Nuclear Norm Regularization for Deep Learning
Christopher Scarvelis, Justin Solomon
TL;DR
This paper tackles the challenge of regularizing neural networks to have locally low-rank Jacobians by penalizing the nuclear norm of the Jacobian, which is computationally prohibitive in high dimensions. It shows that for $f=g\circ h$ the non-linear nuclear-norm penalty can be exactly recast as a sum of two squared Frobenius norms, enabling a Jacobian-norm regularizer that avoids costly SVDs; it further replaces Jacobian terms with a denoising-style estimator based on Hutchinson's trace estimator. The authors provide a rigorous equivalence theorem and a practical estimator, demonstrating the approach on ROF denoising, unsupervised denoising on ImageNet, SVS-inspired denoising, and representation learning with a regularized autoencoder. The results indicate that the proposed Jacobian-norm regularization scales to high-dimensional problems and yields competitive or meaningful improvements in denoising quality and latent representations, highlighting its potential for broad adoption in deep learning pipelines.
Abstract
Penalizing the nuclear norm of a function's Jacobian encourages it to locally behave like a low-rank linear map. Such functions vary locally along only a handful of directions, making the Jacobian nuclear norm a natural regularizer for machine learning problems. However, this regularizer is intractable for high-dimensional problems, as it requires computing a large Jacobian matrix and taking its singular value decomposition. We show how to efficiently penalize the Jacobian nuclear norm using techniques tailor-made for deep learning.
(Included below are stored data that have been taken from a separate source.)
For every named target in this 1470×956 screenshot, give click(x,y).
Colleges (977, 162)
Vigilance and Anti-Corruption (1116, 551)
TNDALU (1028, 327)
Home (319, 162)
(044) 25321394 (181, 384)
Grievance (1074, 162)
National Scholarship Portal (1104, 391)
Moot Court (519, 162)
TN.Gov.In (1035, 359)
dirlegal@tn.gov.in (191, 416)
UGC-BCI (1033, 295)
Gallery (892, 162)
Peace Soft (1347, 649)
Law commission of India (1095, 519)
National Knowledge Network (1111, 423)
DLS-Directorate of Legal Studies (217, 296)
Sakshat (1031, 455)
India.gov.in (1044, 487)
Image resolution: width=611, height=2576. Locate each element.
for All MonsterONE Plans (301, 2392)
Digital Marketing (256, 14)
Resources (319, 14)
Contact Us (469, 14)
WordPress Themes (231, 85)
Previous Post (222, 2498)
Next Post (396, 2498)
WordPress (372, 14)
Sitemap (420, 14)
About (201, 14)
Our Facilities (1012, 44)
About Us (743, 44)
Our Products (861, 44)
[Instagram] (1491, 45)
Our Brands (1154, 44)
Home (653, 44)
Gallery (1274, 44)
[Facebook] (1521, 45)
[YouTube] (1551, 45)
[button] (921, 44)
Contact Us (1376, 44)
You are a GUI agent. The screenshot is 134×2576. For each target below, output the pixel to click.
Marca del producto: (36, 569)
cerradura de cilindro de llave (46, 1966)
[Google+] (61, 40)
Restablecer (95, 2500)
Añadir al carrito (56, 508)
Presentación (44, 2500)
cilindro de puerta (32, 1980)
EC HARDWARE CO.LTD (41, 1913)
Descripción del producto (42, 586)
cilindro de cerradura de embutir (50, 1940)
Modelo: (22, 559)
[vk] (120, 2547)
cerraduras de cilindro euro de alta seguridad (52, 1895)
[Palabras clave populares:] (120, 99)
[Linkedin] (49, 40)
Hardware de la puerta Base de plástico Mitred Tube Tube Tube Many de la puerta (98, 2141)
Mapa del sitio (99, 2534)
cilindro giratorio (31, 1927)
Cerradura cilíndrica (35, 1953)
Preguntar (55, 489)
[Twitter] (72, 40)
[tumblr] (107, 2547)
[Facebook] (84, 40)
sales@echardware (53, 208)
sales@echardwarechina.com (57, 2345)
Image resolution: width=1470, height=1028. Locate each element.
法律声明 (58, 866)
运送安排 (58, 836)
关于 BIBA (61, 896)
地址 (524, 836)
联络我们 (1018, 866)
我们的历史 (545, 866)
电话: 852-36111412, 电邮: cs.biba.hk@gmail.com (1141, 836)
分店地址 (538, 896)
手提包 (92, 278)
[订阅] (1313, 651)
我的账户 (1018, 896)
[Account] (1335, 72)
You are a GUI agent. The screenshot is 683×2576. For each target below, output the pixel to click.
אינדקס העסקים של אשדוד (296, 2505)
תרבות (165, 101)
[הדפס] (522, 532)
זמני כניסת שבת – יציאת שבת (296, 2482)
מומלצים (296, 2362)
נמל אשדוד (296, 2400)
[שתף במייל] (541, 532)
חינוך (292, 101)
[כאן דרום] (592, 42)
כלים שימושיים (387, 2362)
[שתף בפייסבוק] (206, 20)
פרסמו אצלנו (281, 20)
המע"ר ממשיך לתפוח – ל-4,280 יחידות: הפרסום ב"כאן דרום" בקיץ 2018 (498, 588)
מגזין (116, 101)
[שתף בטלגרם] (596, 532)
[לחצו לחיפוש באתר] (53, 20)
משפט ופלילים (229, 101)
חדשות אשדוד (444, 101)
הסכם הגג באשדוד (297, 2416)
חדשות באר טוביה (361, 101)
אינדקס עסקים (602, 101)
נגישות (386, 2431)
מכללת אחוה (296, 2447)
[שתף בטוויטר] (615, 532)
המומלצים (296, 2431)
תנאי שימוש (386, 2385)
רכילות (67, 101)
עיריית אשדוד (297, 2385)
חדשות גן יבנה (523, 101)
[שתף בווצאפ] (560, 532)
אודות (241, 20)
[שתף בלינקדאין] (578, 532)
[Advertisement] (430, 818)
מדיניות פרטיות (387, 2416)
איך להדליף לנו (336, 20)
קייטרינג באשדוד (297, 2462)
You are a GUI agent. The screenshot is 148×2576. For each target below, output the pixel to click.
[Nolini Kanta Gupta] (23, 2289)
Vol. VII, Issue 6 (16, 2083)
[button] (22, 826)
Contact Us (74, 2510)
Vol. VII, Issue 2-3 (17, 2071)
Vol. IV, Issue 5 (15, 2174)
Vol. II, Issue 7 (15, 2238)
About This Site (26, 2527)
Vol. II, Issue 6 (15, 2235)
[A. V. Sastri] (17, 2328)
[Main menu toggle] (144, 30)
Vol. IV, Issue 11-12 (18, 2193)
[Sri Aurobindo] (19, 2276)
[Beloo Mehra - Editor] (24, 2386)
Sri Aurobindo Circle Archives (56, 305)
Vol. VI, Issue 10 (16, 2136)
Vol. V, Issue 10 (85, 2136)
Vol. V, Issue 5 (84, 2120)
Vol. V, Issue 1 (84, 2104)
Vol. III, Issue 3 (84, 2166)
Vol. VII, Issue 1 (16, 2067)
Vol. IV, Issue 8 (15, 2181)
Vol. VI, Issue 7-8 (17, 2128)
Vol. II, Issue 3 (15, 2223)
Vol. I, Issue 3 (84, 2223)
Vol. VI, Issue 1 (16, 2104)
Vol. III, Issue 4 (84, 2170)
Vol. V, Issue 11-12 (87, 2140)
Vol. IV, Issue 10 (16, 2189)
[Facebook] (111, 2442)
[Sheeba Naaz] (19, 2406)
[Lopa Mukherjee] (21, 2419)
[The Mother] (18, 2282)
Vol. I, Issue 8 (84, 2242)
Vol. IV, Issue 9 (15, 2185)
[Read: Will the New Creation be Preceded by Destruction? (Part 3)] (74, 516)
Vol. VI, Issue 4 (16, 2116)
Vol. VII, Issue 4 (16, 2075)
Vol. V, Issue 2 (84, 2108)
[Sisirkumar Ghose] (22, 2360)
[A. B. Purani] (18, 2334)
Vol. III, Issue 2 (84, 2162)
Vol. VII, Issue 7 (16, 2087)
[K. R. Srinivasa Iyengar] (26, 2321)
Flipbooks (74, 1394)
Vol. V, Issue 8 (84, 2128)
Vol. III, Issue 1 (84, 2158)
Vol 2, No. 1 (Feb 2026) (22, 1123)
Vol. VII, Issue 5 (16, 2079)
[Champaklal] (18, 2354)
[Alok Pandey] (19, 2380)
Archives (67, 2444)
We prove that for functions parametrized as compositions $f = g \circ h$, one may equivalently penalize the average squared Frobenius norm of $Jg$ and $Jh$. We then propose a denoising-style approximation that avoids the Jacobian computations altogether. Our method is simple, efficient, and accurate, enabling Jacobian nuclear norm regularization to scale to high-dimensional deep learning problems. We complement our theory with an empirical study of our regularizer's performance and investigate applications to denoising and representation learning.